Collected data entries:

***

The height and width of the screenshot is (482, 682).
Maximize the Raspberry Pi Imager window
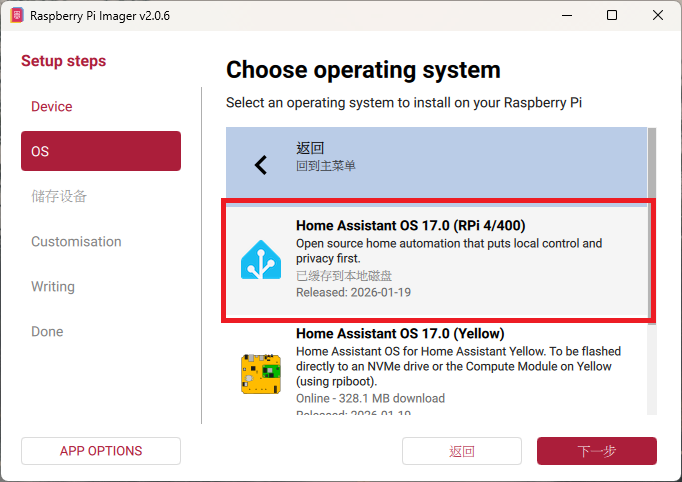click(612, 15)
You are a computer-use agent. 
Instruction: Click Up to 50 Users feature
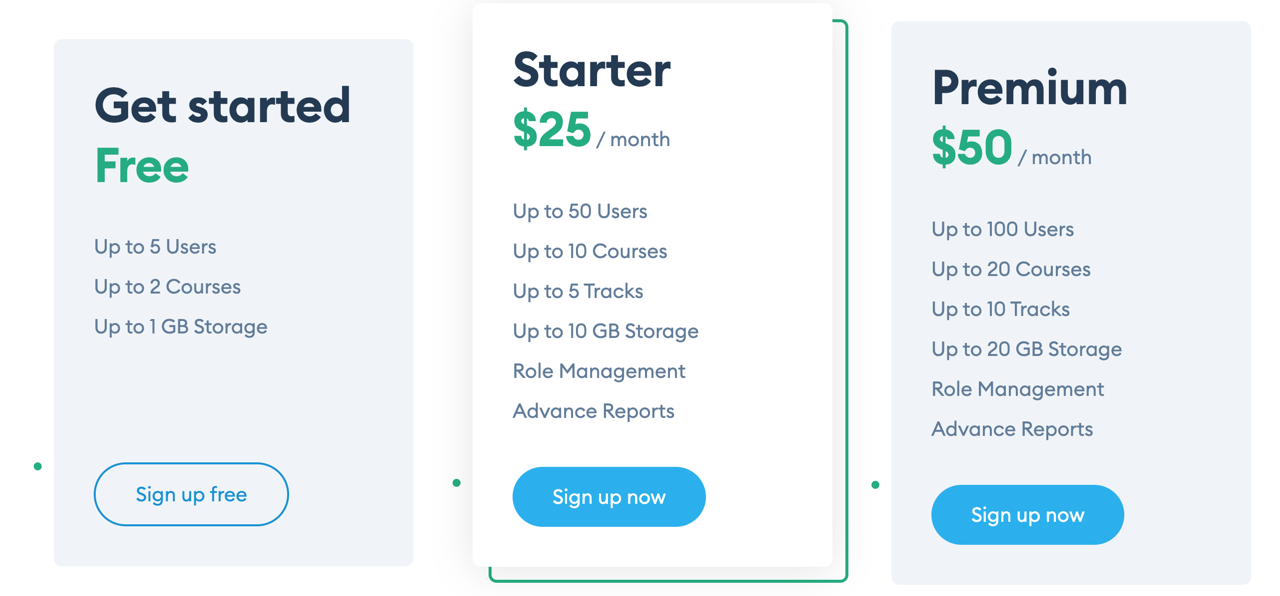point(580,211)
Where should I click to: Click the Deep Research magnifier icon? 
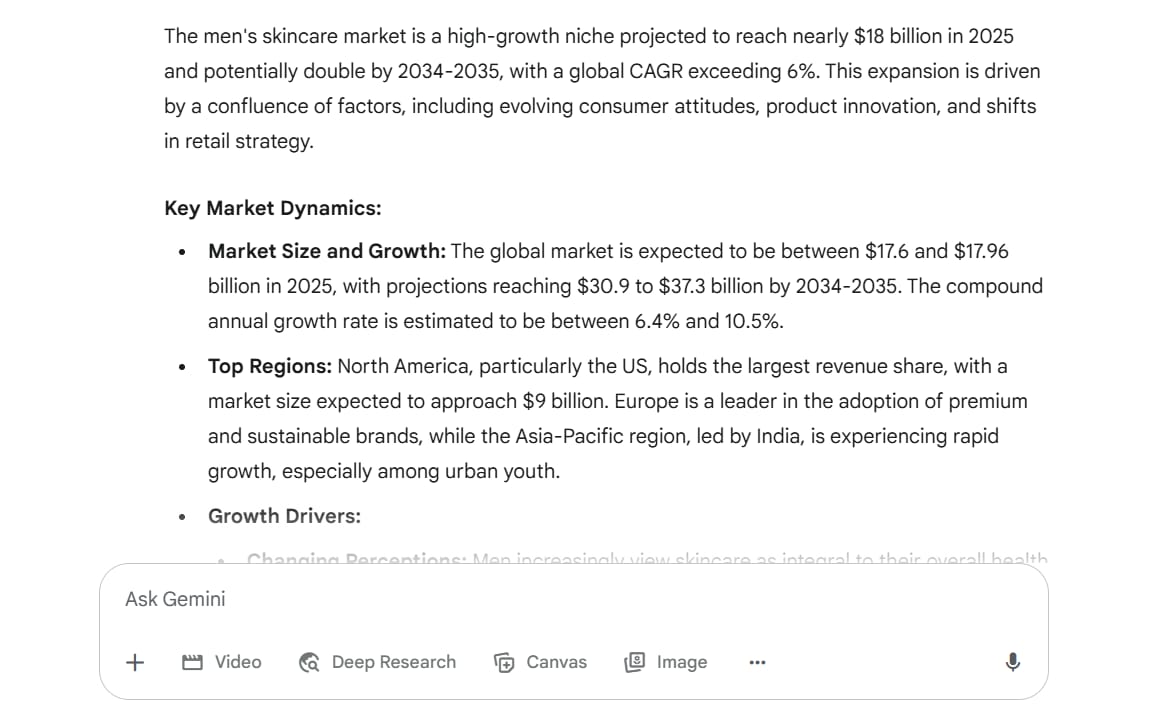click(309, 662)
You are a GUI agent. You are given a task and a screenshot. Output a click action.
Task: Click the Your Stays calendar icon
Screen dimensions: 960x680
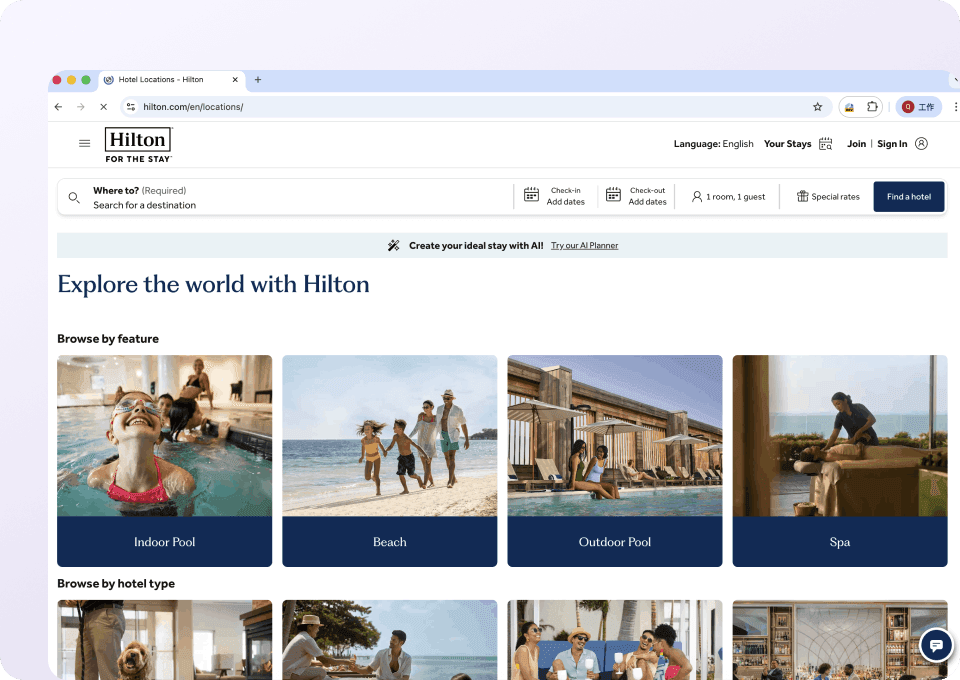825,144
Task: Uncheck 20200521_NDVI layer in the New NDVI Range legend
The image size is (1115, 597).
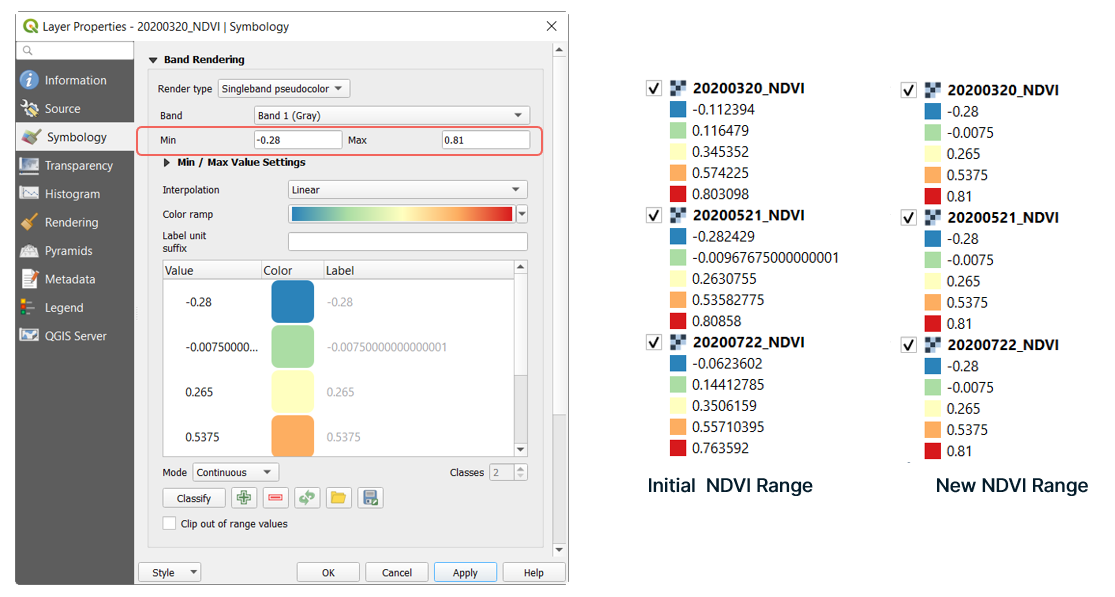Action: coord(909,218)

***

# [EXERCISE]
When a line in the records holds the string "screenshot", copy that line.

# [RESPONSE TO THE EXERCISE]
The height and width of the screenshot is (482, 682).
You are a GUI agent. You are given a task and a screenshot. Output a click action.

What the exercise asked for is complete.